→ GIVEN REQUEST
Reproduce the items starting at the line that contains "Where should I click to: Focus" and ending at the line that contains "pos(178,653)", switching each "Instruction" to "Directive" and leaving everything else unchanged.

→ EXTRACTED ENTRIES
● ● ● ● ● ● ●

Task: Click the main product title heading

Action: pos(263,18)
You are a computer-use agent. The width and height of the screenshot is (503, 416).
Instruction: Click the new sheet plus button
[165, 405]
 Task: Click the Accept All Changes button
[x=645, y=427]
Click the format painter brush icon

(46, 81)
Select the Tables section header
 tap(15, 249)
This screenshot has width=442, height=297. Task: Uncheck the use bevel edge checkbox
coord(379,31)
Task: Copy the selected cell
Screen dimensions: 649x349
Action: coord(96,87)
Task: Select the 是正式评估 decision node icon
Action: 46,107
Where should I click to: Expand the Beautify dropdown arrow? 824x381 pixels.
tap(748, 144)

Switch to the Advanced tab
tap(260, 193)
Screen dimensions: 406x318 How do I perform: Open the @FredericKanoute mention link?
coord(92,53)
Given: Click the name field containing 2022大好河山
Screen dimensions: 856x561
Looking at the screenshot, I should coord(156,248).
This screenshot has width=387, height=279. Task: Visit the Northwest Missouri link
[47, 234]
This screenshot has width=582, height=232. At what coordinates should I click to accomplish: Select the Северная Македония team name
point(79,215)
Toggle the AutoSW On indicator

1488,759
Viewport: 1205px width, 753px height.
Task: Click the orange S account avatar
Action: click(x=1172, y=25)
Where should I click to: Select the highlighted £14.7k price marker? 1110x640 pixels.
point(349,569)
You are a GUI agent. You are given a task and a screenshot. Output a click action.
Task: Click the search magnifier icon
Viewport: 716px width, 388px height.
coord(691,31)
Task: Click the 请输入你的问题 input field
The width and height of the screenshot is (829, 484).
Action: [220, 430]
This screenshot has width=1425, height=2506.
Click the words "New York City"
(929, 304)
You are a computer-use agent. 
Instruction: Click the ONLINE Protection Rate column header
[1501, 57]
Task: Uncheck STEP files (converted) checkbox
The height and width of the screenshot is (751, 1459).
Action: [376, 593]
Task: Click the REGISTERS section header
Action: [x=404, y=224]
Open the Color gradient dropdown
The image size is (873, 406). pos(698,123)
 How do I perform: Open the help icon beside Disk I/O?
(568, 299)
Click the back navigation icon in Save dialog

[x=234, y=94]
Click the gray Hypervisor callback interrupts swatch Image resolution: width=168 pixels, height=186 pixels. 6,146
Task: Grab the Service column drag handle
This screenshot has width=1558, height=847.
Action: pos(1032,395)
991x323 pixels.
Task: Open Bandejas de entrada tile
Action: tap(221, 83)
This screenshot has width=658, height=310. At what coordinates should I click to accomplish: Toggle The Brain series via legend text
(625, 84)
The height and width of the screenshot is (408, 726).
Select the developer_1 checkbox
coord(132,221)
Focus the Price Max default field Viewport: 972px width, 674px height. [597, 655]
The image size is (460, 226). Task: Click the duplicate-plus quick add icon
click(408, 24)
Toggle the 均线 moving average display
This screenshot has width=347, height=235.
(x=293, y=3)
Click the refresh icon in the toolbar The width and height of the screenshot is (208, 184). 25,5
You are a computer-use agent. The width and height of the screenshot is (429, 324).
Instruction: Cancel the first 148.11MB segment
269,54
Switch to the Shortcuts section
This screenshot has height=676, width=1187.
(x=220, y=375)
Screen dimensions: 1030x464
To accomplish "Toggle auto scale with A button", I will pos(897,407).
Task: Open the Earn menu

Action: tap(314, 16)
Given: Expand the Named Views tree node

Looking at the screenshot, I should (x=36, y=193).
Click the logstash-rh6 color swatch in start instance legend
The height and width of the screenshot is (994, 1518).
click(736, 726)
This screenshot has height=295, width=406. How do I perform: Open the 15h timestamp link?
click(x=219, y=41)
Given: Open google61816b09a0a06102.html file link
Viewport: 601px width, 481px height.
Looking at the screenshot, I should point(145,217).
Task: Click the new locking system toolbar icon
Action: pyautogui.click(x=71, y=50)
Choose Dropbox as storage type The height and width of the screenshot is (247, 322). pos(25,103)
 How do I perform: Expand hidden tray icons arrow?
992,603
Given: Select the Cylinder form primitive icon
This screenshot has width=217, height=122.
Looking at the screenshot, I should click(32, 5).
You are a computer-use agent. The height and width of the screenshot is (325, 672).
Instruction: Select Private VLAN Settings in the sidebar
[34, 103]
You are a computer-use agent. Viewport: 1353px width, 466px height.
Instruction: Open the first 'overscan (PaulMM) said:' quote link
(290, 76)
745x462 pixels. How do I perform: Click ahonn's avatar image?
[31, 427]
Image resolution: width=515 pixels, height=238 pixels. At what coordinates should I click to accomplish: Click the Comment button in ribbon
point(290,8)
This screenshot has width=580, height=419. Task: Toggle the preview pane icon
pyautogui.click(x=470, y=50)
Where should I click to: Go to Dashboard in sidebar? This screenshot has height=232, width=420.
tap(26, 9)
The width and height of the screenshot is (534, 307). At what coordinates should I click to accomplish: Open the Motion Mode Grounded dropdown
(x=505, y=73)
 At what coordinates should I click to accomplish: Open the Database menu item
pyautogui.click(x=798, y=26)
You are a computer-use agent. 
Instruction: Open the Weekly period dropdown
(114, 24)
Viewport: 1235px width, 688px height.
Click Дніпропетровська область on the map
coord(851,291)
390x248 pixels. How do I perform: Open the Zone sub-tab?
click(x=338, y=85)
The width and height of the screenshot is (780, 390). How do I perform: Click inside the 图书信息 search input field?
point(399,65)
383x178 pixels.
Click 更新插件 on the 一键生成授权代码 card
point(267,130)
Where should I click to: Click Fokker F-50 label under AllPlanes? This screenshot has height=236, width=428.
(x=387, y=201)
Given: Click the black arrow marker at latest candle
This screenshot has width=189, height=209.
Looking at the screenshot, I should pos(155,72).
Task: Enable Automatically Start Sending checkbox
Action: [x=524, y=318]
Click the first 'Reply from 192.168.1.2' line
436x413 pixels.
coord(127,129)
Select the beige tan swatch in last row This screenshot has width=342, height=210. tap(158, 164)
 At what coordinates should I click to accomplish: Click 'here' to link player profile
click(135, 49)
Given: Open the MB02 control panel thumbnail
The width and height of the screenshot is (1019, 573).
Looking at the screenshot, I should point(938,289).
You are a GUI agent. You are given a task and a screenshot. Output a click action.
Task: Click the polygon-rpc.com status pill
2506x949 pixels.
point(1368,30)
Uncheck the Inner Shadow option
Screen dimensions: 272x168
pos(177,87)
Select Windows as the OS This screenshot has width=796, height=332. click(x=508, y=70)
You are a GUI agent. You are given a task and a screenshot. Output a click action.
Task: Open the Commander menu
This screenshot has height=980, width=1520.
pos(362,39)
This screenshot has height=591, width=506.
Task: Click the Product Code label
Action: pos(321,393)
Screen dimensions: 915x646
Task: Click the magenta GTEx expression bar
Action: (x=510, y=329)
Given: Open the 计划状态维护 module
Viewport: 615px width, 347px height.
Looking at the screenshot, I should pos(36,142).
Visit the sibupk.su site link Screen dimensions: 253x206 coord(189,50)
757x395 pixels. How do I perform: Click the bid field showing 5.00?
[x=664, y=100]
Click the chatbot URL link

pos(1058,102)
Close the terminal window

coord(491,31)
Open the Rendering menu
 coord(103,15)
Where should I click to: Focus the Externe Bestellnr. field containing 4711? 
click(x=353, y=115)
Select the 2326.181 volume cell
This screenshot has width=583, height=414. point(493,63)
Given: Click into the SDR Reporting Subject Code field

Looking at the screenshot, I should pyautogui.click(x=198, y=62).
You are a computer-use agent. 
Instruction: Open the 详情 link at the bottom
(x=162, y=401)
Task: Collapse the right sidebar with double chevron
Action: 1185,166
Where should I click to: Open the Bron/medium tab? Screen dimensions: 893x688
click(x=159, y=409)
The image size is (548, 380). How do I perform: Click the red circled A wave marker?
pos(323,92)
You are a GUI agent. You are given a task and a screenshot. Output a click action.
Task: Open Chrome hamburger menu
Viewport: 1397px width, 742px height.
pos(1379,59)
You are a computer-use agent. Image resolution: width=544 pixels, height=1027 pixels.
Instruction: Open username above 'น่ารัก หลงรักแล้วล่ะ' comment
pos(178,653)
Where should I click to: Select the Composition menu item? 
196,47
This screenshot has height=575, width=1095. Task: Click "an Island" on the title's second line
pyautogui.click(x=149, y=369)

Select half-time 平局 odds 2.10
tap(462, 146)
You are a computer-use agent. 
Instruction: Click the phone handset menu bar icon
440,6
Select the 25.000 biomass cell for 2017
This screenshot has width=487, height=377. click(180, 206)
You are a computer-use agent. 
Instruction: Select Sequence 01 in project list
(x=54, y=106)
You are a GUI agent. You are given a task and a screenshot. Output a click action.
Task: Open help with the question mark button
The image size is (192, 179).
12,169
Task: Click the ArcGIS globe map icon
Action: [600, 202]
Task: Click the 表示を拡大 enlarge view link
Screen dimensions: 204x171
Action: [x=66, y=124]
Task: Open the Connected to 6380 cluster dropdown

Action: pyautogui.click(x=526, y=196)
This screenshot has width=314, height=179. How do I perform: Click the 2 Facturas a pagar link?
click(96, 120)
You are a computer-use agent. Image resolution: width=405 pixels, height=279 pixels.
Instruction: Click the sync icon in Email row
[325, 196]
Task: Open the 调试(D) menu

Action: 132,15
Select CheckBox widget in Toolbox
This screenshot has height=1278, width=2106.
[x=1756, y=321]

● ● ● ● ● ● ●

→ EXERCISE RESPONSE
Where should I click to: Focus the Externe Bestellnr. field containing 4711? 
click(x=353, y=115)
Select the 2326.181 volume cell
This screenshot has width=583, height=414. point(493,63)
Given: Click into the SDR Reporting Subject Code field

Looking at the screenshot, I should pyautogui.click(x=198, y=62).
You are a computer-use agent. 
Directive: Open the 详情 link at the bottom
(x=162, y=401)
Task: Collapse the right sidebar with double chevron
Action: 1185,166
Where should I click to: Open the Bron/medium tab? Screen dimensions: 893x688
click(x=159, y=409)
The image size is (548, 380). How do I perform: Click the red circled A wave marker?
pos(323,92)
You are a GUI agent. You are given a task and a screenshot. Output a click action.
Task: Open Chrome hamburger menu
Viewport: 1397px width, 742px height.
pos(1379,59)
You are a computer-use agent. Image resolution: width=544 pixels, height=1027 pixels.
Directive: Open username above 'น่ารัก หลงรักแล้วล่ะ' comment
pos(178,653)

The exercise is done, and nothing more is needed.